The ultra-wealthy, who are overrepresented among funders as revenue from smaller donors shrinks, reap disproportionate tax benefit and have an outsized hand in setting nonprofits’ priorities, according to authors of a new report.
The disproportionate influence stems from when their donations actually reach mission-focused, working charities. But, not all contributions do. The ultra-wealthy also take advantage of tax benefits and structures, such as being able to claim deductions while parking money in foundations and donor-advised funds (DAFs), without directly contributing to social good, according to authors of Gilded Giving 2022: How Wealth Inequality Distorts Philanthropy and Imperils Democracy.
The headwinds against smaller donors have only increased during the past few years. Changes to the tax code that damp charitable funding, along with historically outsized returns in investments, have also sapped the initiative for those without excessive means to donate.
“Without intervention, ultra-wealthy philanthropists will continue to divert more and more charity dollars from operating profits and will rival state and local governments in their ability to shape public policy in their interest,” wrote Institute for Policy Studies Director of the Program on Inequality and the Common Good Chuck Collins and Associate Fellow Helen Flannery, who co-authored the study.
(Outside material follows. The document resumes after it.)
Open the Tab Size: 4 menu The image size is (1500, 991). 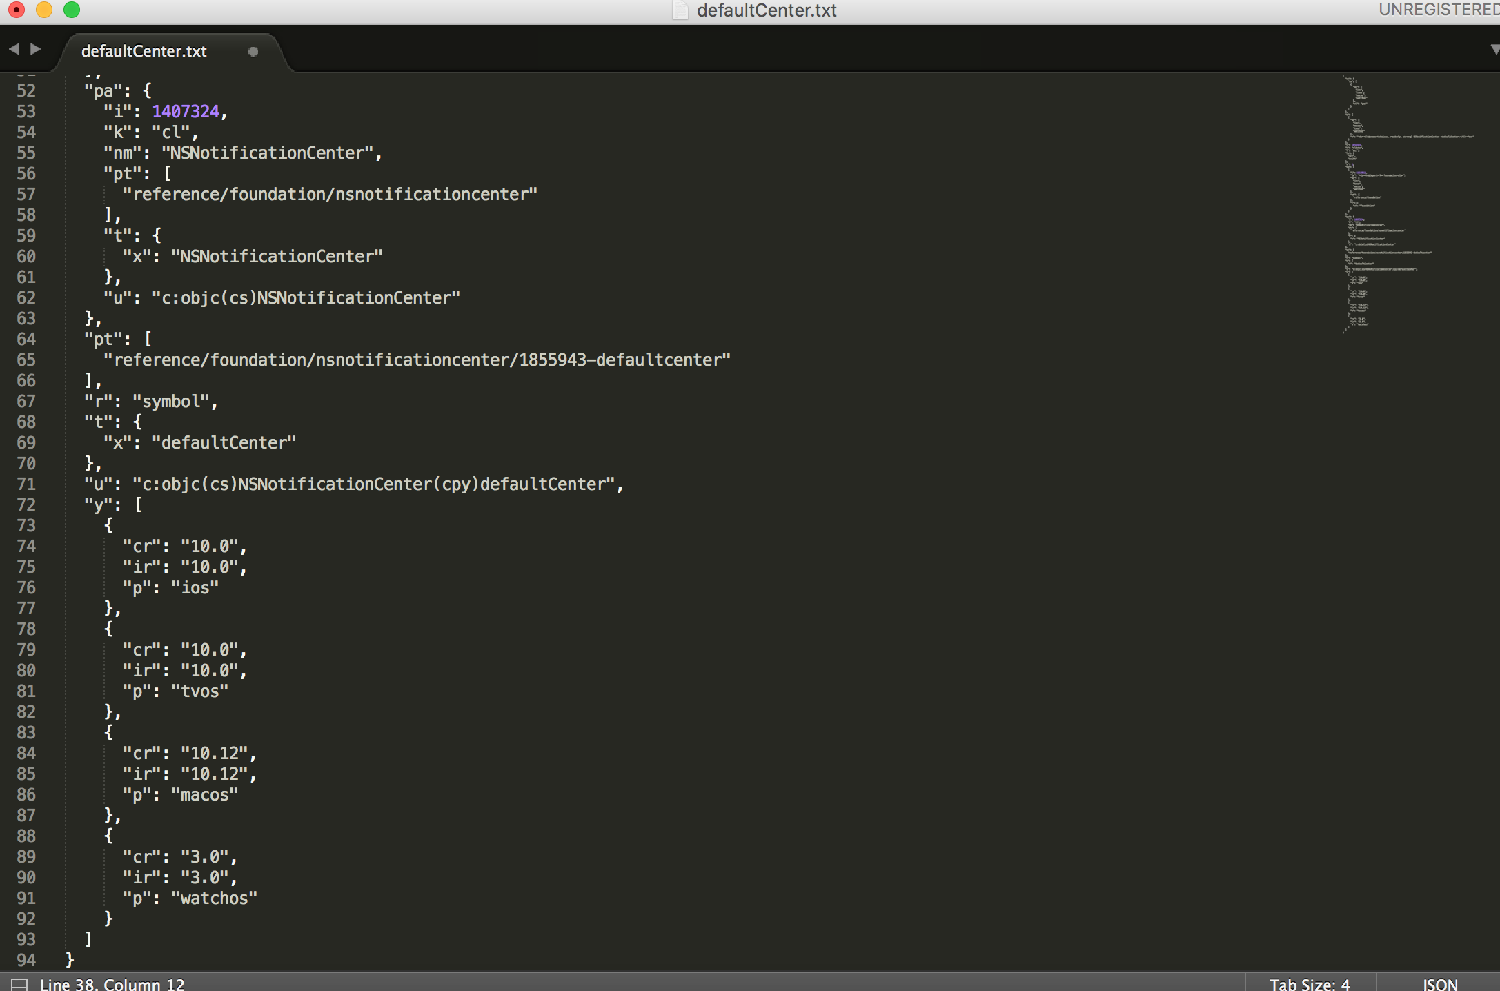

The report offers a bleak picture of the current state of U.S. giving. During the past two decades, the percentage of households that donate has dropped — from 66% in 2000 to 50% in 2018, the most recent year of data used for the report. The drop corresponds with increasing financial insecurity, as reflected in employment levels, homeownership rates and wages.
The decline in charitable donations sped up under the 2017 passage of the Tax Cuts and Job Act, which raised the threshold for non-itemized deduction claims. Before the bill was passed, 25% of taxpayers itemized their charitable giving. By 2018, after the bill had taken effect, only 10% did so, a figure that slipped further to 9% in 2019. According to the report authors, the slippage was most prominently seen within households earning between $50,000 and $400,000 annually.
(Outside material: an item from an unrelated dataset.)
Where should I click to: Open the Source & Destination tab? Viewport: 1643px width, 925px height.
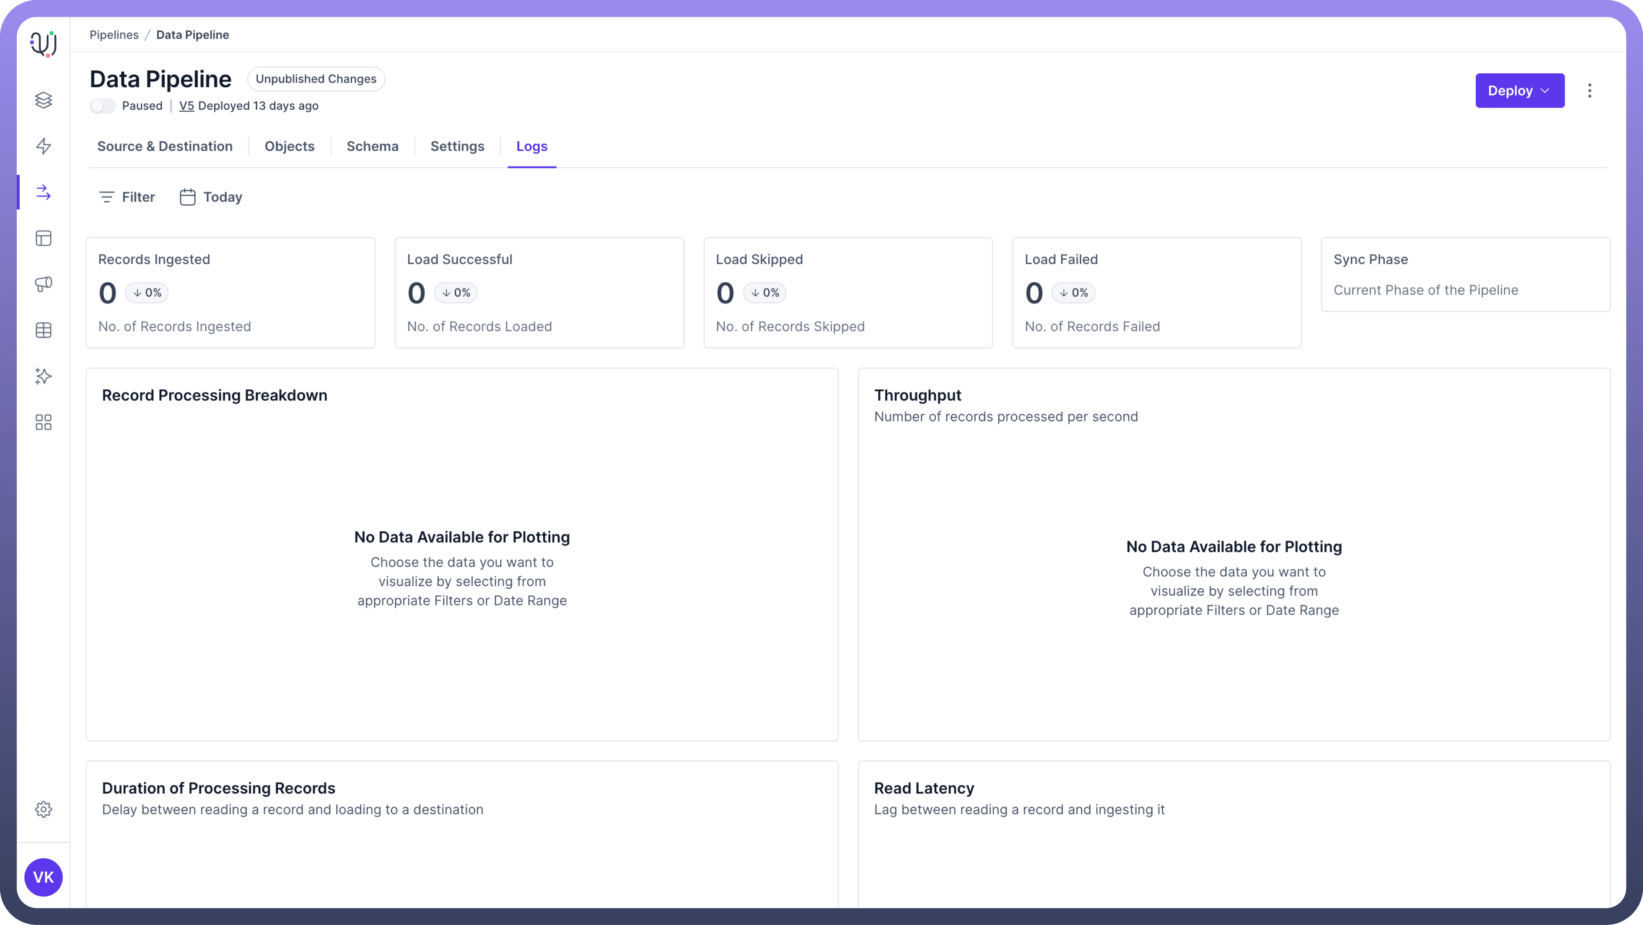165,146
Concurrently, high-income households have been claiming an ever-increasing percentage of charitable deductions. During the early 1990s, households with annual incomes in excess of $200,000 claimed less than 25% of charitable deductions. As of 2019, those in the same income group — admittedly a somewhat larger share, due to inflation if nothing else — claimed two-thirds of deductions. And those even further up the income ladder saw greater increases in their deductions: households with $1 million in annual income made 10% of charitable deductions in 1993 but 40% in 2019.
Again, however, these funds are often not making it into the coffers of mission-based, working charities. More often, a donor’s private foundation or a DAF received the contributions, allowing the funders to claim deductions while having the ego stroke of watching their potential for giving grow without acting on it. The percentage of funds going into these structures is increasing: private foundations have seen their take increase from 6% in 1992 to 15% of all donation activity today, while contributions to DAFs jumped from 4% in 2007 to a similar 15% today.
Because a greater concentration of total donation amounts is from a small circle of elite funders, these funders wield disproportionate influence over charities’ activities, and even their core missions, thereby endangering the clients who depend on the charities’ work, as well as the charities themselves, according to the report authors.